— What you will do —
Give an exact copy of the lines from the beginning of the listing below to the "Task: Click the Reload DNS Zones icon" line, inclusive.

▬▬▬

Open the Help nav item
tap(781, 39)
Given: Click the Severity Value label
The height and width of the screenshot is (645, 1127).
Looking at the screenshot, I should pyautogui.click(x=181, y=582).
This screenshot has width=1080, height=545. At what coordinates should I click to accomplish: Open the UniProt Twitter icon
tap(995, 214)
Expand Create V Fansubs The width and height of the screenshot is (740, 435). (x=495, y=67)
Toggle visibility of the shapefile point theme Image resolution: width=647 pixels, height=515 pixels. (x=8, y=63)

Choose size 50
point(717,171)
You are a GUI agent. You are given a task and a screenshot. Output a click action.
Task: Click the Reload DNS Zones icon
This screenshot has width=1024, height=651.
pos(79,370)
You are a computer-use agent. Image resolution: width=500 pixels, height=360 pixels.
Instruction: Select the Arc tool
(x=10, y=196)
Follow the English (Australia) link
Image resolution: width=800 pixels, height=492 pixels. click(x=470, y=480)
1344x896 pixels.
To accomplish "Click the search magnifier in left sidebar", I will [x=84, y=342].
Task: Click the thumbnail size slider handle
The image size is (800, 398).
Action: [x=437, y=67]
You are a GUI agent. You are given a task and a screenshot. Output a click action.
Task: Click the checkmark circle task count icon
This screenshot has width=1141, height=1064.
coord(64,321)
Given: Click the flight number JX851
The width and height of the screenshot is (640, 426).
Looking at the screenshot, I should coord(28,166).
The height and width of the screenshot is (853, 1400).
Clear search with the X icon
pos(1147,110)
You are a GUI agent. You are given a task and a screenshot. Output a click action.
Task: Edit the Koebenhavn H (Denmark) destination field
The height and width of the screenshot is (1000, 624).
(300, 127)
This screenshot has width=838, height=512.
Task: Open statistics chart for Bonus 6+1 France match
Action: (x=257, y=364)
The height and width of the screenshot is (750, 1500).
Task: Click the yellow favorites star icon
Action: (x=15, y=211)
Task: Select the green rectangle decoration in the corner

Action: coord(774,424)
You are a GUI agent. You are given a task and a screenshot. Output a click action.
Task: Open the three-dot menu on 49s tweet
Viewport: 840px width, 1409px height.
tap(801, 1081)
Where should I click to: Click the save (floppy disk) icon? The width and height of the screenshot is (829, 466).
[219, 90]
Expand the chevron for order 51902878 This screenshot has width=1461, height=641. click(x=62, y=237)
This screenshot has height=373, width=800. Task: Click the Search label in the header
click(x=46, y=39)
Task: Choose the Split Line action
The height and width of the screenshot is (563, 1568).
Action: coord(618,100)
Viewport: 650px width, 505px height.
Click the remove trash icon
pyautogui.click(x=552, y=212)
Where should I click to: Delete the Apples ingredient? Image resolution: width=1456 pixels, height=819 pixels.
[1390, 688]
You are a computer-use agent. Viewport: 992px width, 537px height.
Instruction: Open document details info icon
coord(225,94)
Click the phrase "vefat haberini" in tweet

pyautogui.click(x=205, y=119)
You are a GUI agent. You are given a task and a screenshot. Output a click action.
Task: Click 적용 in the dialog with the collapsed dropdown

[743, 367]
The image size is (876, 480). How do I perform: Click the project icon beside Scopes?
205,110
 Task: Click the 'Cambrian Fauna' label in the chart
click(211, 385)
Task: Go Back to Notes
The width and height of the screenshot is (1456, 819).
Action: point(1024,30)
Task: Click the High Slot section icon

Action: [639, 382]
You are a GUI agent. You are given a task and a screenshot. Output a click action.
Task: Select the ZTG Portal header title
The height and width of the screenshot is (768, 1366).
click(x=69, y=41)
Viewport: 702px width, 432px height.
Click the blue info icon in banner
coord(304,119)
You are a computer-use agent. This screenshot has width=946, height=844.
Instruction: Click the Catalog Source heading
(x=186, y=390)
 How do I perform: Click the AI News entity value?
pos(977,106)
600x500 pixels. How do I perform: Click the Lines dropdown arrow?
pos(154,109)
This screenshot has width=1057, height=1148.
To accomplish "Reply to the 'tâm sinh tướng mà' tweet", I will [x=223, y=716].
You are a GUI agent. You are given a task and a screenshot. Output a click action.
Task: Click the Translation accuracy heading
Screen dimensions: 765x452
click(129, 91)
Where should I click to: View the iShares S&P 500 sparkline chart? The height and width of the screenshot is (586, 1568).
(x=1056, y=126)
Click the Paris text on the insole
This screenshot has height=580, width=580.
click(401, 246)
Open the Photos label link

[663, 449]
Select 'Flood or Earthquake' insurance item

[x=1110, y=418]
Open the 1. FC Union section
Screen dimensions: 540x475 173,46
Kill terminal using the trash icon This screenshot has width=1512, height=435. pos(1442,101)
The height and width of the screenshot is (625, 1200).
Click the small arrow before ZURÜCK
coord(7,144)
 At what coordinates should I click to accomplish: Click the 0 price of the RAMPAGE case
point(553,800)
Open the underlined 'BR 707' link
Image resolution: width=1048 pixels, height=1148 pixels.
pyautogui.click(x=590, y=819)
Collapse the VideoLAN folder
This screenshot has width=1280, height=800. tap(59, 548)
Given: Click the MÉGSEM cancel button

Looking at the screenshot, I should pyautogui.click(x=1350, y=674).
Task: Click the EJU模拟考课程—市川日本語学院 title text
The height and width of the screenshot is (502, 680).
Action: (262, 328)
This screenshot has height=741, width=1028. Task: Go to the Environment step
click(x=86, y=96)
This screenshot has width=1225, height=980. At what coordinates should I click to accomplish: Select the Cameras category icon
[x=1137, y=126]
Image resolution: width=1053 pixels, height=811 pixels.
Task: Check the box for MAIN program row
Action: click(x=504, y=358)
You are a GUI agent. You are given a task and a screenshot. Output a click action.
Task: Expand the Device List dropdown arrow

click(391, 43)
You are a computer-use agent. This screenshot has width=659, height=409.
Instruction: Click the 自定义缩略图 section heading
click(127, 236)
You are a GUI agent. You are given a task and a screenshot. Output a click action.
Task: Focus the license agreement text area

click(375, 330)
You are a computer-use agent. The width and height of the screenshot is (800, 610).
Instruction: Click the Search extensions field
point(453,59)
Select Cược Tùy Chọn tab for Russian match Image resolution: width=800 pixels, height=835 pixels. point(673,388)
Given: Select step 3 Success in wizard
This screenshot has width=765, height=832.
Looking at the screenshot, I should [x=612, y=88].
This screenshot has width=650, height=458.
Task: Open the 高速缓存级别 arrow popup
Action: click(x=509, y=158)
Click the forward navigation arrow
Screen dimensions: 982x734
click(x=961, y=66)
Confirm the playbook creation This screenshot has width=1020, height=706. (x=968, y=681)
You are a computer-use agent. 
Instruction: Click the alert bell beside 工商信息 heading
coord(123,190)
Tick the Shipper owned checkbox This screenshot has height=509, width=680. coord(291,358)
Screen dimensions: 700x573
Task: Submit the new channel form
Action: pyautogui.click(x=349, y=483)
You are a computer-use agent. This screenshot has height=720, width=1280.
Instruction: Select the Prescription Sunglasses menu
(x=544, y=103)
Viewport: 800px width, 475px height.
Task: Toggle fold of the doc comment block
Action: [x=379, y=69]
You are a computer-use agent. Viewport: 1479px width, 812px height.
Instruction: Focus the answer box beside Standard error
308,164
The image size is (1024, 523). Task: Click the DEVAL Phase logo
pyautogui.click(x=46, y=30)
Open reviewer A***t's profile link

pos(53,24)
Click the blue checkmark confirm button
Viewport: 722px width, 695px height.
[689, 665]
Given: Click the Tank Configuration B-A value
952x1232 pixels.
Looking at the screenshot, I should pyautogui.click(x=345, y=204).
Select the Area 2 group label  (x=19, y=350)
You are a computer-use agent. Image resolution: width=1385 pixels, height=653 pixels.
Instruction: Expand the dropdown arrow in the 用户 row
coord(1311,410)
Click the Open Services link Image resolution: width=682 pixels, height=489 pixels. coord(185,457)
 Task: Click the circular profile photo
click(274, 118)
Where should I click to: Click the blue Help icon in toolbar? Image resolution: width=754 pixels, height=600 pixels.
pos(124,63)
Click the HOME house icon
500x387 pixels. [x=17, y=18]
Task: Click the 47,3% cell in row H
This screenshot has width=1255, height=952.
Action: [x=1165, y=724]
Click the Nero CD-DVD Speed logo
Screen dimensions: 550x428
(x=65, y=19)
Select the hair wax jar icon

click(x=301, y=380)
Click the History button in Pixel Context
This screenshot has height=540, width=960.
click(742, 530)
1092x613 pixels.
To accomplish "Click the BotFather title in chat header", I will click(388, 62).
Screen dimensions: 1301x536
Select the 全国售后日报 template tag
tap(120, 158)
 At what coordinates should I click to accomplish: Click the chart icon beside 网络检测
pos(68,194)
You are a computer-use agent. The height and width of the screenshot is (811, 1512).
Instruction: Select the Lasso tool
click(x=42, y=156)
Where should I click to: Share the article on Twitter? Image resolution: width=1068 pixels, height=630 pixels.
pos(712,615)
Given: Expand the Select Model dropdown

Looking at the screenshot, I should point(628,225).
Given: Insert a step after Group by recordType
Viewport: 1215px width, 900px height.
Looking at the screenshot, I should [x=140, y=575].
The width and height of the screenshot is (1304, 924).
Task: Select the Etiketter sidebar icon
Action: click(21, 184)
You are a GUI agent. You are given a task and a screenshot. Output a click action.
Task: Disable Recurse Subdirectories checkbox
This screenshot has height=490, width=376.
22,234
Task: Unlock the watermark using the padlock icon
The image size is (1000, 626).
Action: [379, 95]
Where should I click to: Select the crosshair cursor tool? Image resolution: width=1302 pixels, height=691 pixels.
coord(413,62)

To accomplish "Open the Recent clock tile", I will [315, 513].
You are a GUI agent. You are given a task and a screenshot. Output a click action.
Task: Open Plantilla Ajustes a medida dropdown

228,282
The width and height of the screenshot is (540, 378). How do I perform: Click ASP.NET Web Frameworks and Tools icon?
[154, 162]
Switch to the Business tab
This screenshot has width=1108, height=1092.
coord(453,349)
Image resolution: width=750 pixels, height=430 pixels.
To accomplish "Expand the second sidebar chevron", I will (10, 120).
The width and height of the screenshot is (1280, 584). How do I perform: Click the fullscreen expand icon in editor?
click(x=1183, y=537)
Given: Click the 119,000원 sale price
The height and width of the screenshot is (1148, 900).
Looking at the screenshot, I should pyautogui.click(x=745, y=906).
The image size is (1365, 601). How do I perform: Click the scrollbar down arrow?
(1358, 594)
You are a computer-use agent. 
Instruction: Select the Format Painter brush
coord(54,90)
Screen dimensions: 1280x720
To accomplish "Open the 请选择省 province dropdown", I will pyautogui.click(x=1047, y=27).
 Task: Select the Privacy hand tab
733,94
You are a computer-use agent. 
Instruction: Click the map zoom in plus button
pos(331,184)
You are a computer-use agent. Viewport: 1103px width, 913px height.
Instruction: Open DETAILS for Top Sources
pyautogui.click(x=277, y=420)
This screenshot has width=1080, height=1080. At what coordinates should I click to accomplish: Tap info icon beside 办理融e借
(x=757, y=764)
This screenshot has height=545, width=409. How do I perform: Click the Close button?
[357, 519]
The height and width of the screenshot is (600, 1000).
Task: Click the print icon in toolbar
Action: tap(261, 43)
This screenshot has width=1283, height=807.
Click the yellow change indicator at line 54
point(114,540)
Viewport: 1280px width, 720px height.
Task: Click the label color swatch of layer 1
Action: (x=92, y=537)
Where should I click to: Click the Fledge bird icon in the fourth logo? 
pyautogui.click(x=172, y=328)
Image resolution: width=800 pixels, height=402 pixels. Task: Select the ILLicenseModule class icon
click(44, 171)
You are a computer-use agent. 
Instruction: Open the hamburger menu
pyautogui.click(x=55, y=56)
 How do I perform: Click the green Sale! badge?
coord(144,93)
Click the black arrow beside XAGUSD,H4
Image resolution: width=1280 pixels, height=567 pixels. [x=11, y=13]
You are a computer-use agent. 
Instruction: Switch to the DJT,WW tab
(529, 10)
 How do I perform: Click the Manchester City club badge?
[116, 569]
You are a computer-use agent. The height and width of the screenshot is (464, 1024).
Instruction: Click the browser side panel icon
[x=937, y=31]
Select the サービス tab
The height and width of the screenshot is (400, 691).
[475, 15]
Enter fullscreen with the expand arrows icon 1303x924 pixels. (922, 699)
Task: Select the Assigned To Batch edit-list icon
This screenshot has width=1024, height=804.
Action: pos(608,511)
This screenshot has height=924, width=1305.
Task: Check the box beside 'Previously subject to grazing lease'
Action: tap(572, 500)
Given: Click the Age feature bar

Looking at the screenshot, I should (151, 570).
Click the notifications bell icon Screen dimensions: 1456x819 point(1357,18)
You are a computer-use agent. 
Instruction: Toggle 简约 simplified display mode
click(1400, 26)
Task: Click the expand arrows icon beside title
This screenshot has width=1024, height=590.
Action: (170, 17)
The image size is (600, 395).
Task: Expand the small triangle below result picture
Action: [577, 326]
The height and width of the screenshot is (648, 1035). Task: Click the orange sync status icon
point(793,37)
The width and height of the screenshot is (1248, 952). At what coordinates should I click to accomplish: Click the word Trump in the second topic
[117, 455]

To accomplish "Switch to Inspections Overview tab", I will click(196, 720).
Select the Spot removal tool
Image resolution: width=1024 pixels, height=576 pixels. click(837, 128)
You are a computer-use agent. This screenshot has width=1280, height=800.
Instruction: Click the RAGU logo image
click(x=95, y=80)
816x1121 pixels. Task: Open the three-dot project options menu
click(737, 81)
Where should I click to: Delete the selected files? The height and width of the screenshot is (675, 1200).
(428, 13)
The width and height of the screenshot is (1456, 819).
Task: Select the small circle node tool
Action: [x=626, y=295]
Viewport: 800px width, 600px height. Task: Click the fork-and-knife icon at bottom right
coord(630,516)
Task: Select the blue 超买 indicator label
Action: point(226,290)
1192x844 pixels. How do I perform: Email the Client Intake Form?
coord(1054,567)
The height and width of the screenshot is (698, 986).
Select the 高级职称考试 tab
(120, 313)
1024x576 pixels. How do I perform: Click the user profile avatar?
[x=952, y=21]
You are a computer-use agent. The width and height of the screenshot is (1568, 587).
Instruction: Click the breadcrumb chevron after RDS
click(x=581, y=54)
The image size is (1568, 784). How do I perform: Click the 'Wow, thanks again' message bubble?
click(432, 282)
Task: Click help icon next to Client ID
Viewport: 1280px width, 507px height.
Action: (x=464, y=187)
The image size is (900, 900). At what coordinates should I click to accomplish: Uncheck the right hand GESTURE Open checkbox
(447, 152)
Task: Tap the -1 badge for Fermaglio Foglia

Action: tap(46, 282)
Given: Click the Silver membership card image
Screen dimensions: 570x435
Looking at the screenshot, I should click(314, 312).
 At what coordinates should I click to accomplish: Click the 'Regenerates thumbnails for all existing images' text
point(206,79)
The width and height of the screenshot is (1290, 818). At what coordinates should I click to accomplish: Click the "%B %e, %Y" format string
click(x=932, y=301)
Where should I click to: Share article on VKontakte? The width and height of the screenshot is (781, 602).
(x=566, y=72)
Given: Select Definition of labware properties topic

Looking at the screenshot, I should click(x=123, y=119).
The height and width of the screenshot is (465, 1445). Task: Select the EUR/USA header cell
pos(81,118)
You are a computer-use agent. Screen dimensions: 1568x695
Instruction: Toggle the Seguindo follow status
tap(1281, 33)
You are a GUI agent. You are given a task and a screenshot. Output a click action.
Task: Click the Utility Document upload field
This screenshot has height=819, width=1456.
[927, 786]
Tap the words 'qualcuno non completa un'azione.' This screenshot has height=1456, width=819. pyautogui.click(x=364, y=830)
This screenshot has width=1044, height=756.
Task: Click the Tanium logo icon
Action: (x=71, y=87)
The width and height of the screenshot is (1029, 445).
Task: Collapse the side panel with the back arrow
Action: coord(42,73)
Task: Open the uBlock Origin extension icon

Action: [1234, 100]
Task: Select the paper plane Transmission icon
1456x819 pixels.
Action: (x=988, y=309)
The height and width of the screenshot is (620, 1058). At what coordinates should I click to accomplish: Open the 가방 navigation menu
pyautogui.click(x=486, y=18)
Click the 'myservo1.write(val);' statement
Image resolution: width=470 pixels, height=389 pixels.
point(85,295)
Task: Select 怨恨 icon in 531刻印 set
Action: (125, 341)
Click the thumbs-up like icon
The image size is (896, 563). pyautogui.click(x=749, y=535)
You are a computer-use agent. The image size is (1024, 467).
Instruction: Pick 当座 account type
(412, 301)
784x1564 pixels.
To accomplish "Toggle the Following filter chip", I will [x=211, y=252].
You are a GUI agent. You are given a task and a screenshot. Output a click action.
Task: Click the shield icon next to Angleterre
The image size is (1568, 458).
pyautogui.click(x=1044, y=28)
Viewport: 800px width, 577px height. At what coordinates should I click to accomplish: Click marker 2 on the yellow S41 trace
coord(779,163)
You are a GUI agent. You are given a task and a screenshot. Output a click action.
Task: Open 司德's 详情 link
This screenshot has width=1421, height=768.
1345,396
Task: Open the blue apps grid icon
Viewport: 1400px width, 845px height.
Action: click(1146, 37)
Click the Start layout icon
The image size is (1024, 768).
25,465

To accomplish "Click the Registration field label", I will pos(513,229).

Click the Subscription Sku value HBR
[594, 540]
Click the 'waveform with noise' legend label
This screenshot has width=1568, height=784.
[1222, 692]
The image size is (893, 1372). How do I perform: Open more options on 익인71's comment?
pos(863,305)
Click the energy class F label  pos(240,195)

▬▬▬

— Your response —
Open the Help nav item
tap(781, 39)
Given: Click the Severity Value label
The height and width of the screenshot is (645, 1127).
Looking at the screenshot, I should pyautogui.click(x=181, y=582).
This screenshot has width=1080, height=545. At what coordinates should I click to accomplish: Open the UniProt Twitter icon
tap(995, 214)
Expand Create V Fansubs The width and height of the screenshot is (740, 435). (x=495, y=67)
Toggle visibility of the shapefile point theme Image resolution: width=647 pixels, height=515 pixels. (x=8, y=63)

Choose size 50
point(717,171)
You are a GUI agent. You are given a task and a screenshot. Output a click action.
Task: Click the Reload DNS Zones icon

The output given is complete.